The Bui headquarters is a small group of trailer-like wooden houses- one of which is the tourist guest house- in a stand of trees. There was not so much as a fan to break the oppressive heat, only a hole in the ground serving as a toilet, and not a single place to buy food of any kind. I begged through the village for pure water sachets and Karina and I dined on a half package of cookies (“biscuits”) I luckily had in my bag. The cherry on top: due to the construction of a dam, the hippos have migrated into unreachable territory. We tried to sit outside under a pavilion where we could hope to catch a breeze while we played cards, but the light attracted so many flying ants that I was unintentionally killing them every time I shuffled. We slept on the one bed with a semi-intact frame, but both woke up periodically from the sensation that something was crawling on us.
Needless to say, we left for Mole National Park first thing in the morning.

A 45-minute motorbike ride through the bush took us to a main road. It was an occasionally nerve-wracking ride, especially with my pack on my back, but I loved every minute. The morning air felt amazing after our stale night in the mildewed guest house. And the bush is breathtakingly beautiful. It’s a tangle of gnarled tree trunks, vivid green foliage and bright red dirt against a brilliant blue sky. Low mountains rose on our left, which I’m kind of wondering might have been the border to Cote d’Ivoire.
At the main road we caught a tro-tro to Sawla, and from there a second one to Larabanga, and from there another motorbike into the park.
At the park gates, we had the stomach-churning realization that we were virtually out of cash. The Mole Motel accepts credit cards, but at an exchange rate of 1.5 instead of the actual 2.02. So Karina set off on a 40 km round-trip journey to the nearest ATM in Domongo. I don’t even know what would have happened if we hadn’t had enough money to even do that, or if the ATM had been farther. I think it was hands down one of the scariest moments I’ve had in Ghana…until the next day, anyway.

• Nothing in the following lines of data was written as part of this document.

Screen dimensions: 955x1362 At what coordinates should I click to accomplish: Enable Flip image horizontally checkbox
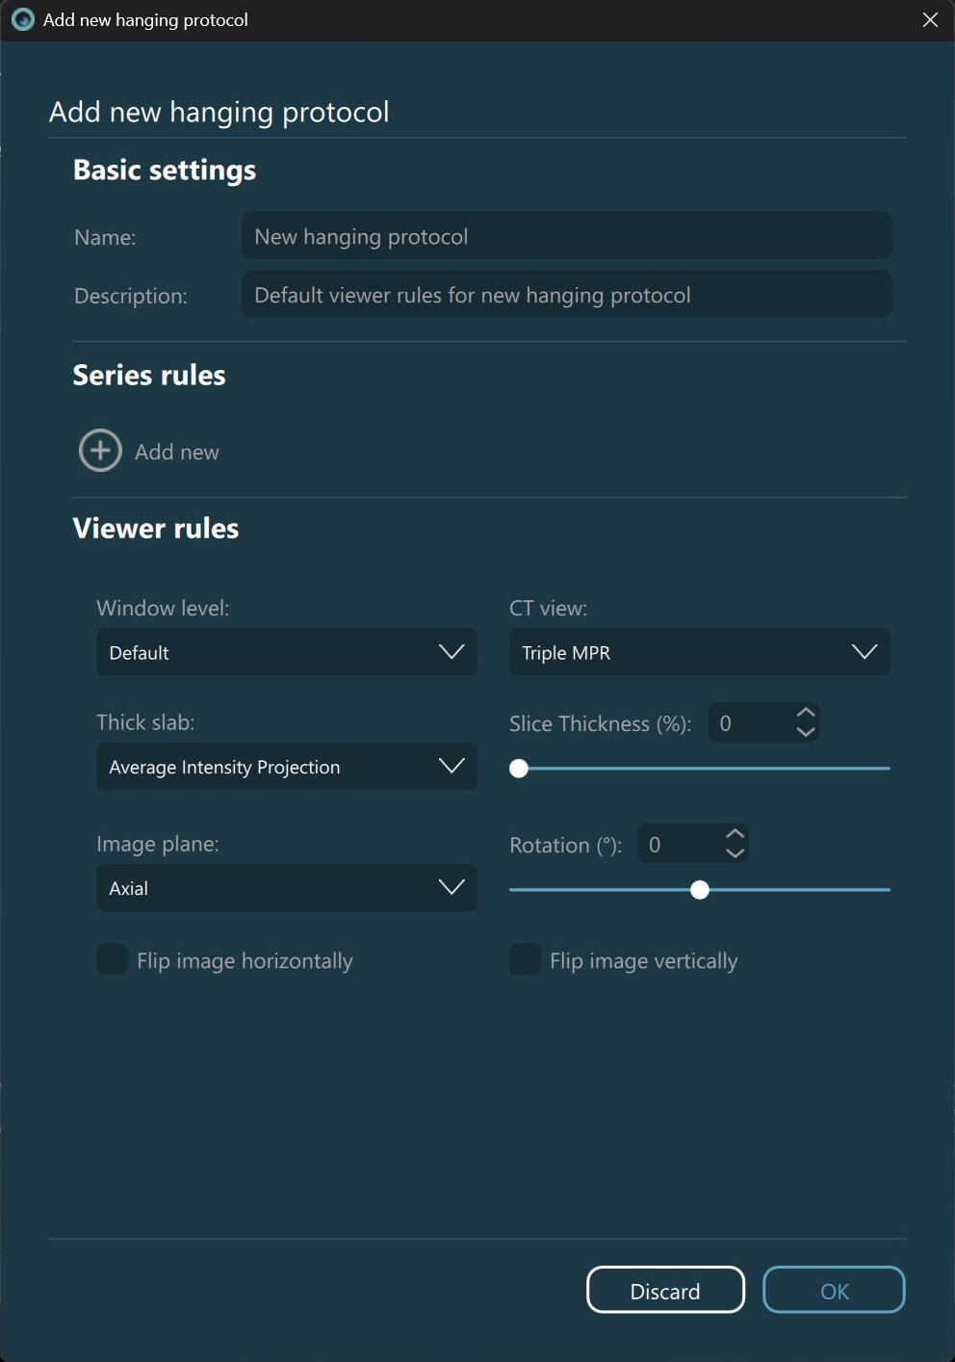[x=113, y=960]
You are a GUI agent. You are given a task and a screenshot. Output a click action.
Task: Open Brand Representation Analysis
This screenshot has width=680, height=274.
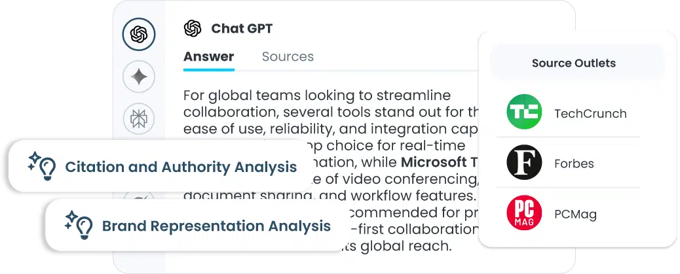click(x=216, y=226)
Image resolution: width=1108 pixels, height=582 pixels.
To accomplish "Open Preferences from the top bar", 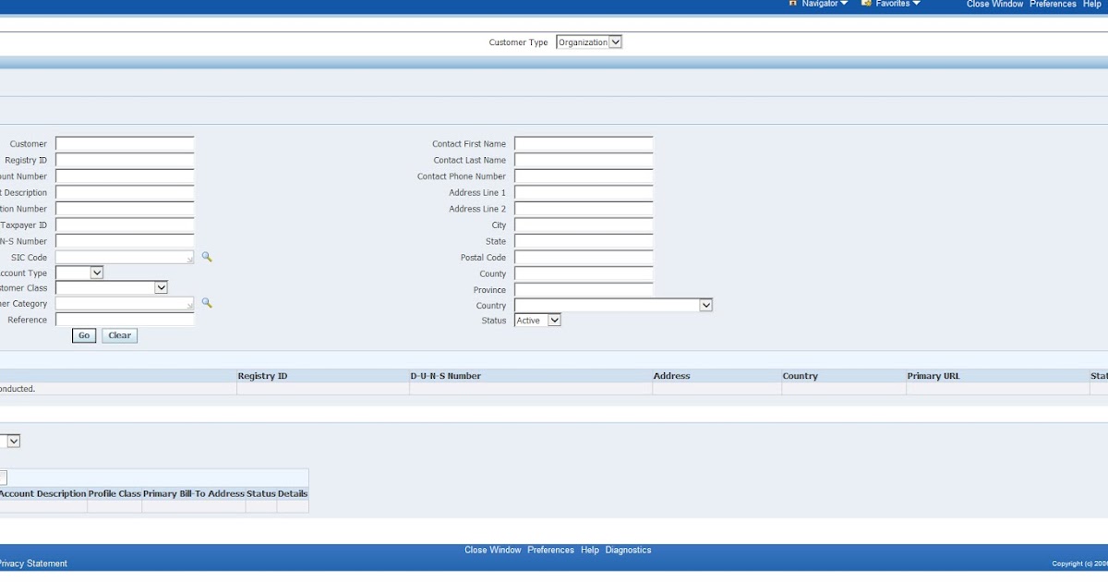I will pos(1053,4).
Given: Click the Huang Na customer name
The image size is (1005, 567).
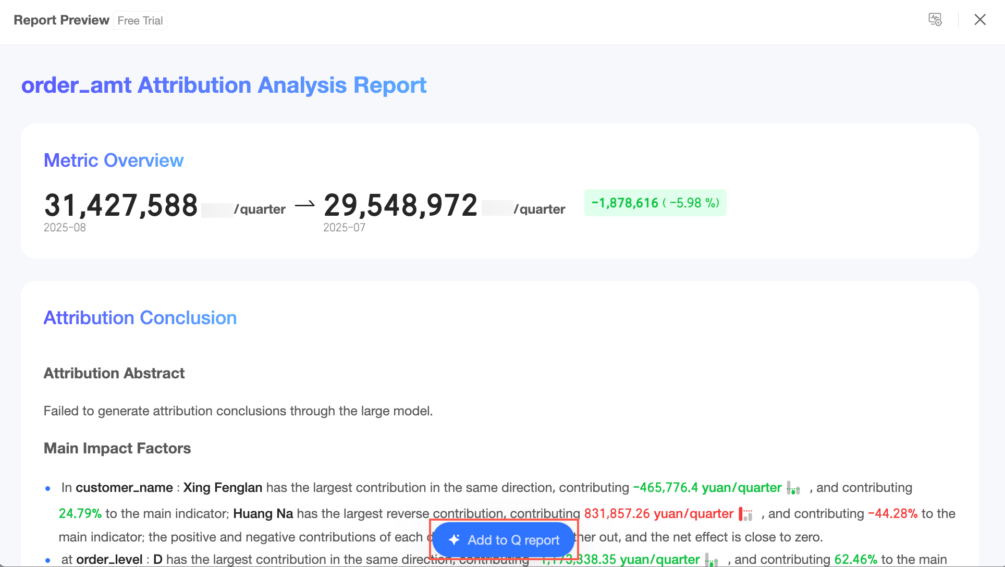Looking at the screenshot, I should point(263,514).
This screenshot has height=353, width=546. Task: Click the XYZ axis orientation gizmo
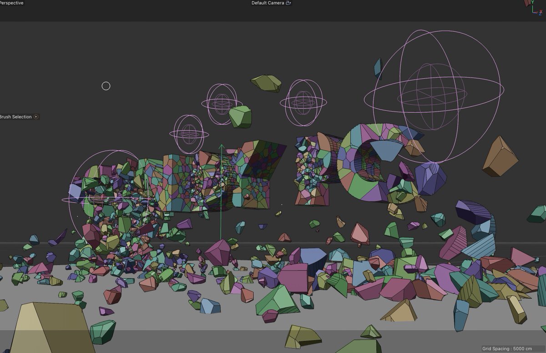[x=537, y=8]
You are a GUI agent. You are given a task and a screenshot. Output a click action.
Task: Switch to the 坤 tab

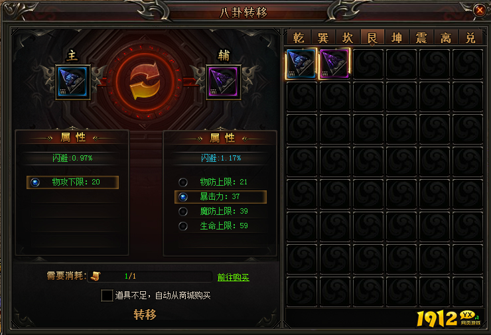[397, 38]
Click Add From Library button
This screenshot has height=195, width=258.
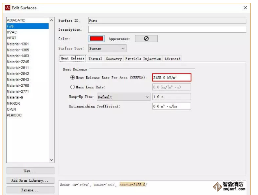pyautogui.click(x=30, y=181)
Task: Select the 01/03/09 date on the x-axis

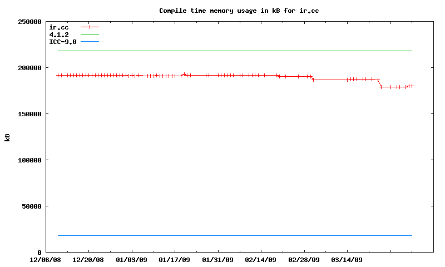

The next morning we went on a driving safari with a Peace Corps worker and two Dutch volunteers. They’ve installed actual seat on the roofs of the Jeeps since the last time I was there…which I’m half-convinced made it less safe rather than more…
The safari groups the day before had been completely out of luck, but we came across seven elephants at a waterhole - six adult males and one baby male. The guides let us approach them on foot to within about 50 feet. It was MUCH closer than we were allowed to get when we saw three elephants on my safari two years ago. The adults formed an obvious wall between us and the baby, but otherwise just kept going about their business of eating and splashing themselves with mud. Eventually the leader started ambling towards us with the rest of the herd trailing behind him. We immediately started backing up, but the way he was angled he was quickly pinning us between the herd and the crocodile-inhabited waterhole at our backs. Let me tell you, elephants suddenly seem a LOT bigger when they’re trapping you in a rapidly shrinking space. The guides assured us that it was unintentional; if they were going to attack they would give a warning call. Still, it was a tense couple of minutes. They passed less than 30 feet away and went on to graze farther from the water, unsettling a small group of antelope that started calling to one another in response. I didn’t know antelopes could make noise, but you could see them heaving their rib cages and emitting this weird, shrieking whistle back and forth.

  
We left the next morning on the 4 a.m. bus, and made our way back to Evans’ house in Accra. Thankfully my luggage showed up during the week we were traveling, and by tomorrow night my two suitcases and I will be in Aflao with Worfa and Victoria!